Ao som da música Rosa de Hiroshima, resolvi utilizar meu restinho de manhã dominical para escrever. Creio que a escrita, de alguma forma, nos eterniza, deixa uma marca no mundo e em nós mesmxs. Escrevo para você que, talvez, espera meus textos para se deparar com leituras outras de mundo a partir de uma pessoa que experimentou em sua carne as marcas da exclusão perversa da sociedade brasileira desde o seio que, outrora, era familiar até os ambientes eclesiásticos que diziam agir em nome de um Deus que é todo Amor. Uma falácia, a meu ver, que exclui quem ousa ser. E, em meu caso, em quem ousa dizer que é homossexual, uma de minhas dimensões identitárias.

Desde a infância, fui me identificando com a escola e com a igreja, dois ambientes que sempre me foram, na maioria das vezes, agradáveis. Entretanto, foram nesses locais e no seio familiar que fui percebendo, aos poucos, que as pessoas não amam incondicionalmente. Elas amam sempre impondo condições. Essas condições tem a ver com os “valores” sociais dominantes. Se você não se adequa ao script hegemônico, prepare-se para passar por processos sutis ou escancarados de exclusão.

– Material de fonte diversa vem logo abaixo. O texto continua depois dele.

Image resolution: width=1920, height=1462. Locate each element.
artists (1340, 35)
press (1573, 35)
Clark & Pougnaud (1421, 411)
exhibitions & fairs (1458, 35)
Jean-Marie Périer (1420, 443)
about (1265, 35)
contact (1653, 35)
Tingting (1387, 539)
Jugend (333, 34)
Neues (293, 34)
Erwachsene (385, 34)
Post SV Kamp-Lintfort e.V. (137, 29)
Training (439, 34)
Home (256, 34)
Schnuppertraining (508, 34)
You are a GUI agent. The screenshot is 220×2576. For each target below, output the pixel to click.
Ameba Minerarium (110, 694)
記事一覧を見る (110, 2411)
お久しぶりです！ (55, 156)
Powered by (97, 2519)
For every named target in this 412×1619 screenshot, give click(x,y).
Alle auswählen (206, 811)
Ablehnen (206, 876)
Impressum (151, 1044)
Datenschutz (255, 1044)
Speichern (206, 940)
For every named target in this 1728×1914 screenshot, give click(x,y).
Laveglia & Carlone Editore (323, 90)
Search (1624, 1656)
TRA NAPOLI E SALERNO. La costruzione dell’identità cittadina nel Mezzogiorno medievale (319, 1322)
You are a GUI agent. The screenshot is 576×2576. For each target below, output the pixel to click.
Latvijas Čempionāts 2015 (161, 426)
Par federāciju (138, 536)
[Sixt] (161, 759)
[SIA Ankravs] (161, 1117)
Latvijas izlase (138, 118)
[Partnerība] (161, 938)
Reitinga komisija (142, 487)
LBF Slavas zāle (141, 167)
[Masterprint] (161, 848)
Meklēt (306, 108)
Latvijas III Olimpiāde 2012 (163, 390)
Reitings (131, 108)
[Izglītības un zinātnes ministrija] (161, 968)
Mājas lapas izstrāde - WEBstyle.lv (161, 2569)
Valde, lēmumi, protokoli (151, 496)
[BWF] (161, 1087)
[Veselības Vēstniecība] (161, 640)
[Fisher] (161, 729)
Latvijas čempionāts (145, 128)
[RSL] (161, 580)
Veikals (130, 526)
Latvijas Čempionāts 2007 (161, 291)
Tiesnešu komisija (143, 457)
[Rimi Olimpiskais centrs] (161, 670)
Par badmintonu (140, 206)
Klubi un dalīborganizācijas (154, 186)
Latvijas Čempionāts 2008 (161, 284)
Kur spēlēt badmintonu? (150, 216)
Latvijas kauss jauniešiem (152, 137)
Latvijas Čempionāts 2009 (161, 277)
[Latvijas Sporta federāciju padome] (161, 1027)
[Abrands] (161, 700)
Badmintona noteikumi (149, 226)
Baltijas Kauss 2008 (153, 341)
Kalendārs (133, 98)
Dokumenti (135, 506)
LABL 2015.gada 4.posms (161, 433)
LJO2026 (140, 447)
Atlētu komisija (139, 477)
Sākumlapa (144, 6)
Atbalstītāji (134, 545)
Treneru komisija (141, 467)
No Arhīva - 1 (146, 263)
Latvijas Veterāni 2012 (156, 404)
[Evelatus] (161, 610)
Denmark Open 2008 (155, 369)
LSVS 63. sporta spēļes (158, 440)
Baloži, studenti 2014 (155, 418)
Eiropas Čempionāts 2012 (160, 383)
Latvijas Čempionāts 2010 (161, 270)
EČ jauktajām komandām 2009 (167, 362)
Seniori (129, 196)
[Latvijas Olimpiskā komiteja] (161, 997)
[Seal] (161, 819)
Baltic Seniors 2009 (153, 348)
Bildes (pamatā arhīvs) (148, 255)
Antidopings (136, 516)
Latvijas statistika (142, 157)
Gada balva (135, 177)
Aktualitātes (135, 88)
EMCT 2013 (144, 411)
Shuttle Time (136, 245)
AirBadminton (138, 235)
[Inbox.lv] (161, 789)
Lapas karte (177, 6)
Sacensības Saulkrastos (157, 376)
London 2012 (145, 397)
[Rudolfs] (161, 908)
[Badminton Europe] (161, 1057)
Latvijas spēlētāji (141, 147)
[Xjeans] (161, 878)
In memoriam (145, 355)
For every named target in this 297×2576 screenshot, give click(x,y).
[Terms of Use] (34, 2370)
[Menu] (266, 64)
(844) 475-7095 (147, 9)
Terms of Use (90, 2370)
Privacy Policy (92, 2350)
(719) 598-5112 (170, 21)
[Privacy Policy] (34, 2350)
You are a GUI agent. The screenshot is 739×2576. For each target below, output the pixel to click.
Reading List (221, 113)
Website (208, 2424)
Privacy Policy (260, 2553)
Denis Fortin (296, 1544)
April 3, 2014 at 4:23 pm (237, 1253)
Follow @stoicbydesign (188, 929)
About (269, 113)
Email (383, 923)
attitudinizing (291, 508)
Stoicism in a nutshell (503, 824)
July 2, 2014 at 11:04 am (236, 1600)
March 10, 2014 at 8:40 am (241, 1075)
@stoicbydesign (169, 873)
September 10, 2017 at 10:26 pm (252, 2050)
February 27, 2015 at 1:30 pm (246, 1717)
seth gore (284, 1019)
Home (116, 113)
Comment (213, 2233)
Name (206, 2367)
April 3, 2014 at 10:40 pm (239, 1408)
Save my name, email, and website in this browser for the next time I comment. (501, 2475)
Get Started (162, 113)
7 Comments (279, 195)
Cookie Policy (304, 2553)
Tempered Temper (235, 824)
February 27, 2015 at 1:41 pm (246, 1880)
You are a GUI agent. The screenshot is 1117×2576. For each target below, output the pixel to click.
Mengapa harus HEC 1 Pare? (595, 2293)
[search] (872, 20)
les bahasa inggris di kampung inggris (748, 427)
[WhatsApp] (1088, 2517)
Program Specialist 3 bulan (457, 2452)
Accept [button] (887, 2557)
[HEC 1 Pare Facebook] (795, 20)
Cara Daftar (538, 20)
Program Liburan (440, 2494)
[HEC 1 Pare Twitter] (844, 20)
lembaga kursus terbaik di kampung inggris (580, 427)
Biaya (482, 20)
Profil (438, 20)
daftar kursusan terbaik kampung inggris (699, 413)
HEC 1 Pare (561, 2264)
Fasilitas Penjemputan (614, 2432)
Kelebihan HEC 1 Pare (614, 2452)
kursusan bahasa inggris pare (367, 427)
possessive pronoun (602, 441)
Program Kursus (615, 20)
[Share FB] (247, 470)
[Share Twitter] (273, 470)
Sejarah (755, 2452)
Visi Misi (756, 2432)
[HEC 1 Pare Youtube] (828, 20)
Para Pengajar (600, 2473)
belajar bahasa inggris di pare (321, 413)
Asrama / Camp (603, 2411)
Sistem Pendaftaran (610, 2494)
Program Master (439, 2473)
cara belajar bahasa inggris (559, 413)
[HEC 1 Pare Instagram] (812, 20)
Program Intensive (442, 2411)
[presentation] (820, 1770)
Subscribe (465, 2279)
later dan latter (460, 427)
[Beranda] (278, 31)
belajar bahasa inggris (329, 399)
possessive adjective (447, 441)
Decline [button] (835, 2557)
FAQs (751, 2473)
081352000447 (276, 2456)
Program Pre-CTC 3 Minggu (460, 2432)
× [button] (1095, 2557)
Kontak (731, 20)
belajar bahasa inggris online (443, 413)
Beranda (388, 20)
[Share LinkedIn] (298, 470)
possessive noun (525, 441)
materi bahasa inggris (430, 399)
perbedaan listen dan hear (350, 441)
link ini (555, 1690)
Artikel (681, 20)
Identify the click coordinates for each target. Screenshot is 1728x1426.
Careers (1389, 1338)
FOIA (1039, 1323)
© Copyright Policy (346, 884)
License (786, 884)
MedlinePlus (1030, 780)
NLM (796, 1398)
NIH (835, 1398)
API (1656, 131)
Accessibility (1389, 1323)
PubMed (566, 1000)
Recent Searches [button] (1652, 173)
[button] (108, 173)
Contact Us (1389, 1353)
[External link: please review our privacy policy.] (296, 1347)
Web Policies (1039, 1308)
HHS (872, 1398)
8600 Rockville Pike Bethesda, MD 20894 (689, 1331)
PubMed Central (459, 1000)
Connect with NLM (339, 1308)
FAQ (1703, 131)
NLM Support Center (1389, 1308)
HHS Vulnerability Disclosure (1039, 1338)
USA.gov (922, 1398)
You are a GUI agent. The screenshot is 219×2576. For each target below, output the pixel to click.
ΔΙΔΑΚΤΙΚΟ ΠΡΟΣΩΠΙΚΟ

Minha primeira grande experiência de exclusão se deu ainda jovem, após formação em psicologia e ciências sociais, ao ser expulso da casa onde fui criado pelo meu pai e mãe de criação (a chamava de tia). Hoje, “penso nas feridas como rosas cálidas”. Talvez a ferida me acompanhe por toda a vida. Afinal, rosas não são feitas sem espinhos! Foi uma marca cortante que me permitiu experimentar-me, pois não mais desejava ser como a maioria que continuava no armário, fingindo ser o que não é. Houve um tempo em minha vida que fiz parte de um mosteiro e foi lá que experimentei a hipocrisia da igreja e seus efeitos perversos. Lá comecei a lidar comigo mesmo, ou melhor, deparar-me com o que sou através do espelho complexo que eram meus irmãos, majoritariamente gays e não assumidos, mas que faziam, boa parte, as artimanhas sexuais para experimentarem o prazer de serem… Lá, comecei a entender o script social.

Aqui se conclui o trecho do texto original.